According to the passage on IT process maturity, which university invented the CMMI scale, and in what year?

▸ **PASSAGE PROVIDED**:
───
As organizations grow, the IT processes that support them need to mature. I like to use the Capability Maturity Model Integration (CMMI) scale when thinking about IT processes. The CMMI scale was invented by Carnegie Mellon University in 1987 and has five levels of maturity:
- Level 1 – Ad hoc – Processes are done uniquely on every execution. Need a printer? Call your friend in IT and ask if they can get you one. Need access to a database? Call the same person. Each fulfillment of those requests is done uniquely by the person you reached out to. Processes at this level are not documented and cannot be reported against.
- Level 2 – Repeatable – This level of maturity is often enforced by projects that need to be implemented and a process is invented for that specific project. Need to roll out a massive productivity suite upgrade to the entire organization? You might want to have some process so that you can ensure it’s done at least somewhat efficiently.
- Level 3 – Defined – There is a defined process that works. It may not be the best process (and some people may not follow it for this very reason) but you know how the process is supposed to be done.
- Level 4 – Managed – The process has defined metrics that can be reported against. Here is the sweet spot where you can determine where the process’ inefficiencies are and work proactively to make improvements.
- Level 5 – Optimized – Processes are streamlined and touch points between multiple process are identified and integrated. This is the magical point where repeating incidents spawn problems that initiate changes to push out releases and it’s all tracked in a service-based CMDB. This is ITILtopia.
───
(Data listing)
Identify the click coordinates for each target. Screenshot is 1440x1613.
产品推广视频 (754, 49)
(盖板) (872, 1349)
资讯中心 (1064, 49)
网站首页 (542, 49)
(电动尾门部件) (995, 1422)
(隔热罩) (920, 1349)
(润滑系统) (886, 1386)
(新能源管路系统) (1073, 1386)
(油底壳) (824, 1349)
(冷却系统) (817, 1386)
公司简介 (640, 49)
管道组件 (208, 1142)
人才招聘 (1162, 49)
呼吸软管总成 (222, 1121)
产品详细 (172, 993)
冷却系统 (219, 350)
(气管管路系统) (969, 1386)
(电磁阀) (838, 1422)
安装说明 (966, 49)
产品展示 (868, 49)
───
▸ **SOLUTION TO THIS EXERCISE**:
Carnegie Mellon University invented it in 1987.